Source: The Scotsman, 18th February 1907
Source: Aberdeen Daily Journal, 18th February 1907
A Satisfactory Result.Last week Aberdeen went under a scathing criticism for their failure at Johnstone, and no doubt this had an adverse effect on the gate, to a certain extent, when the Hamilton Academicals came to Pittodrie on Saturday. Since Aberdeen went down at Douglas Park by 4-2, Hamilton have greatly improved their position on the table, and came north with the avowed intention of securing the points, or a draw at least. Smarting under their recent reverse, Aberdeen went at their opponents with a confidence we would like to see every week, and then the results would be a long way better than they are. The "Accies" looked the heavier team when they appeared first, closely followed by the home side. Macdonald made Edmunds clear in the first minute of the game. Then Hamilton settled down, their left wing making lots of ground. Shooting on both sides was wild, and off the target. Macfarlane had one or two difficult ones to hold. Aberdeen did not get settled down for a little, but once they got away Wilson let bang a hard one which struck the bar, immediately after which Ward missed an open goal. Penning the visitors into their own end, Aberdeen gave Edmunds no rest, and his goal underwent. several narrow shaves. It would have been nothing but their due had Aberdeen been two up at this time, still they were without a goal when Hamilton burst away. On the right wing man receiving the pass, in our opinion, he was out of play, but the referee ignored the point, and Hamilton's front line in a body were on Macfarlane's top, Forrest netting easily. A big effort to equalise before half-time was fruitless. There was no time to lose if Aberdeen were to get the points, and they had Edmunds beaten shortly after returning to the field. Ward had changed places with Low, and to our way of thinking, play seemed to get more evenly distributed, and there was a confidence behind. Ward scored the first one, which Edmunds might have saved, but there was some peculiar twist on the ball which made it difficult to hold. Then Macdonald worked hard for the leader, and his effort, prior to heading, deserved to count, but we are sure he was surprised when he got the ball round the corner. Till the finish Macfarlane acted as a spectator, Boyle and Gault being able to keep their lines clear. A splendid burst.by the visitors in the last few minutes looked serious like, but it ended with the score 2-I in favour of Aberdeen.

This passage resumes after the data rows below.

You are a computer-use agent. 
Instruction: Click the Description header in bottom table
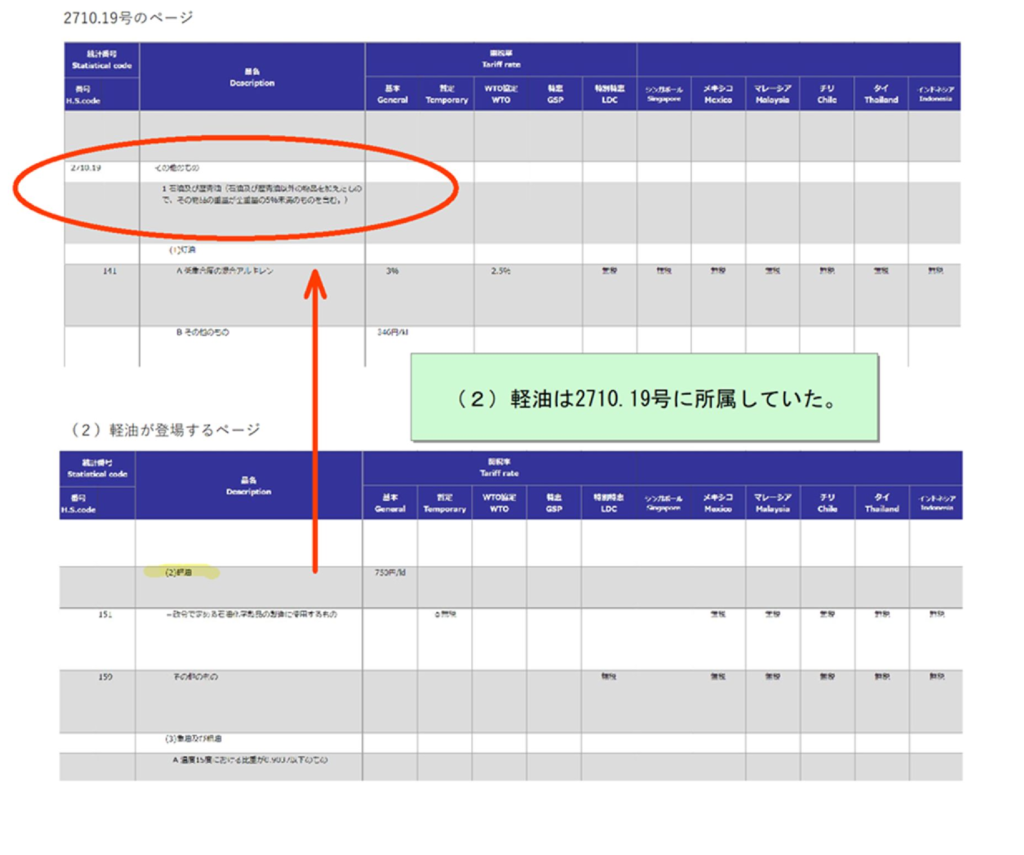click(x=248, y=486)

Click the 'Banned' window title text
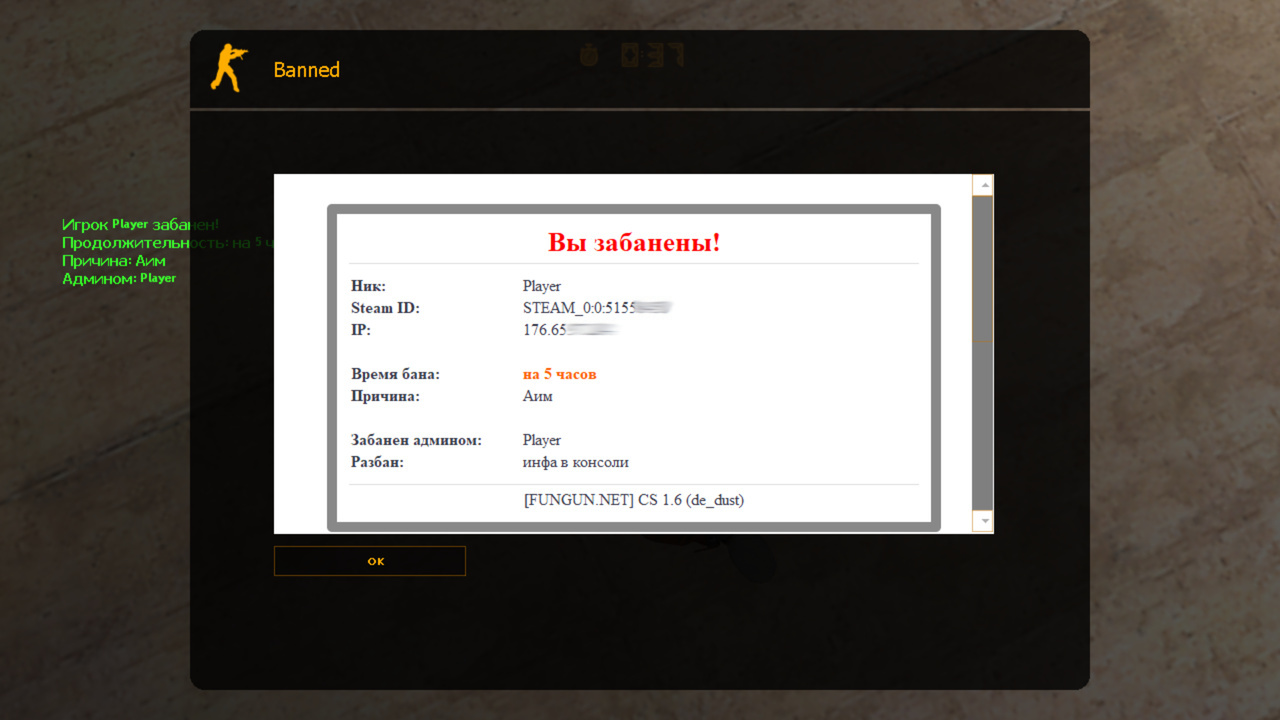307,69
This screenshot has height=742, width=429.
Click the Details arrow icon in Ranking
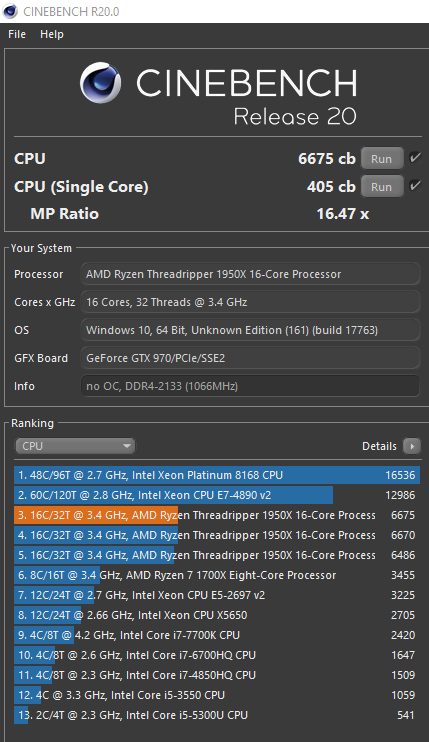[x=411, y=446]
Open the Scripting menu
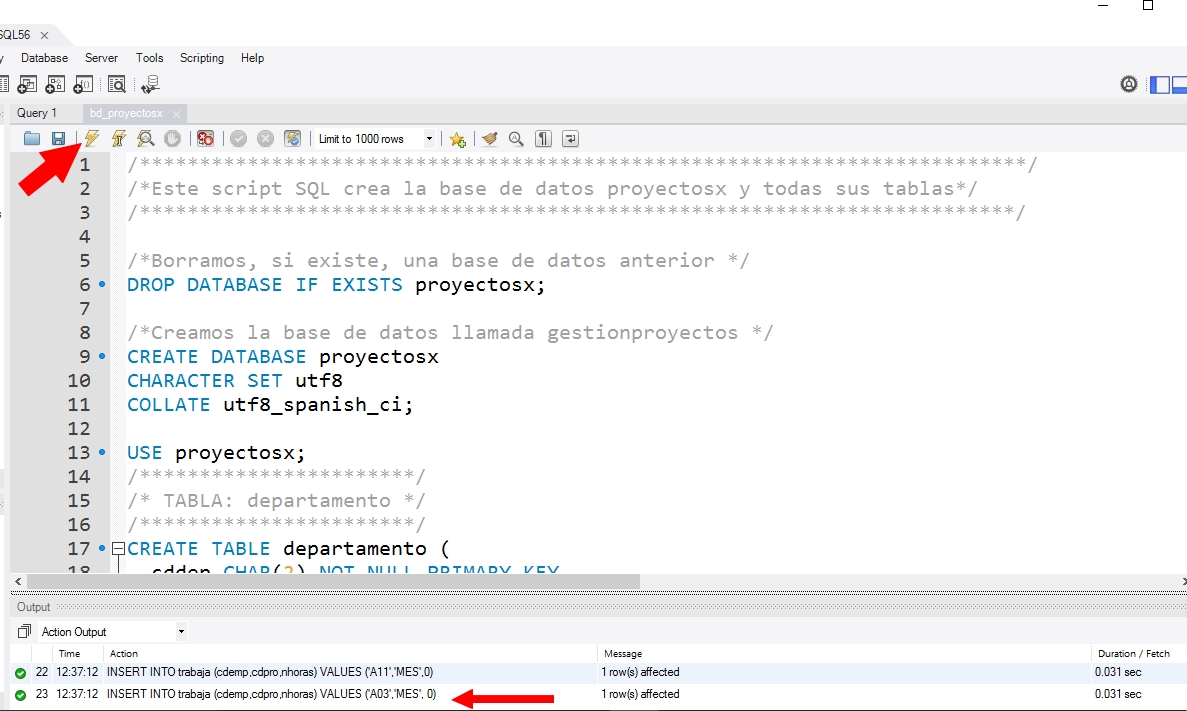The width and height of the screenshot is (1187, 711). pyautogui.click(x=201, y=58)
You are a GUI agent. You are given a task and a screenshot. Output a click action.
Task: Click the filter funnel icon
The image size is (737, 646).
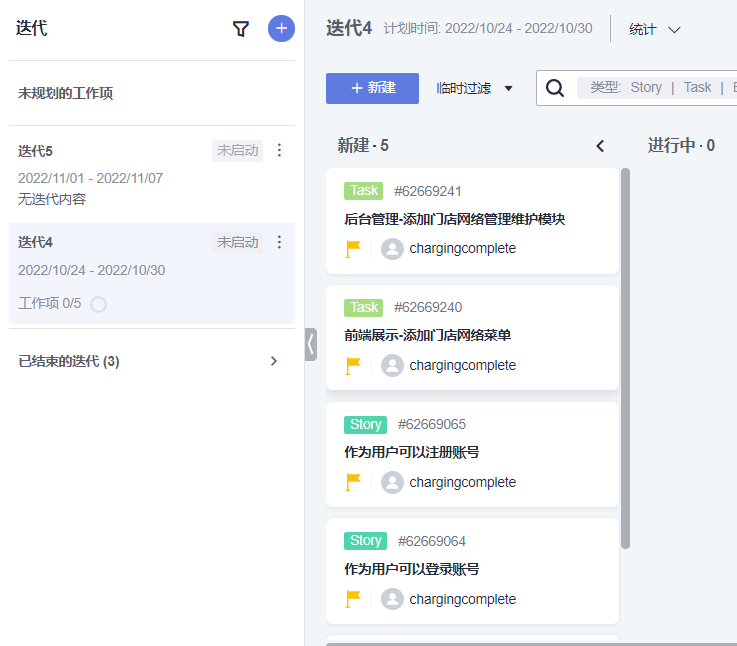point(241,29)
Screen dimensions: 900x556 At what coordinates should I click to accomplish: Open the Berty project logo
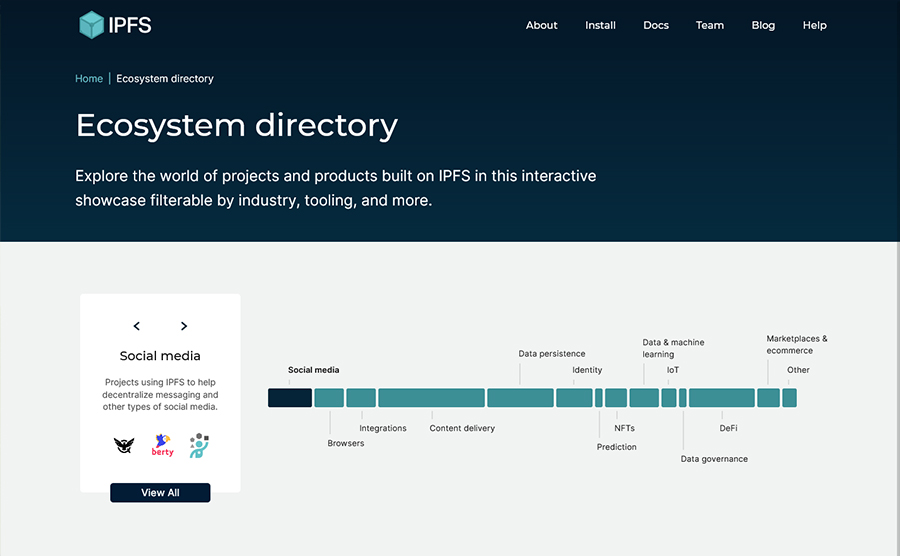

The Merit List.Macfarlane did not get a lot to do on Saturday, but was there when called on, though, had he not shouted offsides and pulled his own men up, it is questionable if the ball would have gone past him. Boyle and Gault seem to have a better understanding than has been shown previously, and there was a distinct im¬provement here. Halket was the star of the middle line, and at centre played the best game he has done for many a day. Davidson seemed to lose pace towards the finish. Macdonald and. Lennie shone superior to the others, because their shooting was true; next to them came Wilson and Henry Low. For a first appearance Wilson was a success. On the Hamilton side, the backs were good, the halves fair, and the forwards full of dash had they been let off. They are a promising lot, and, being young, will come a bit.

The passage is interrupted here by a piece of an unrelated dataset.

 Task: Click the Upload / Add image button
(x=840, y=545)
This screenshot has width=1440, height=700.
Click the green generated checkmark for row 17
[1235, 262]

Chatty Bits.O'Hagan was chosen to play for Ireland against Wales on Saturday. The Aberdeen directors have agreed to let him off. Wilson, who filled the gap on Saturday, has signed a League form for Aberdeen. He still retains his amateur status. As a player we thought a lot of Wilson against Hamilton for a first appearance in League circles. Fast and wonderfully quick on the ball, he never let an opportunity slip, and he ought to improve once he gets to know the play of the others. We trust the directors will give this amateur a fair trial, and not cast him off in a week or so. John Low, the old Orion centre half, and brother of Henry and Wilfred, was an interested spectator on Saturday at Pittodrie. The Hamilton officials were quite satisfied they were beaten on their merits. We heard on Saturday that Willie Lennie was contemplating crossing the Rubicon shortly. Congratulations! Tom Strang expects to be fit for play this week. His rest has done his knee a great deal of good. Halket proved a little gem at centre-half, and had a shot or two of his own at goal. We are glad to hear that Brebner has all but recovered from his injuries, and expects to be able to play again in a week's time. Henry Low has always been a favourite of ours for centre-forward position. On making the change in the second half there was a wonderful difference in the forward play. He ought to be kept there. It's not an enviable job to be a director of the Aberdeen F.C. just now, but we suppose they are quite alive to their duties without all the gratis advice they have been receiving during the past week. In a talk we had with one of the Hamilton officials we learned they have gone through the same mill and are still without success, but have got together a lot of players who, they expect, will improve.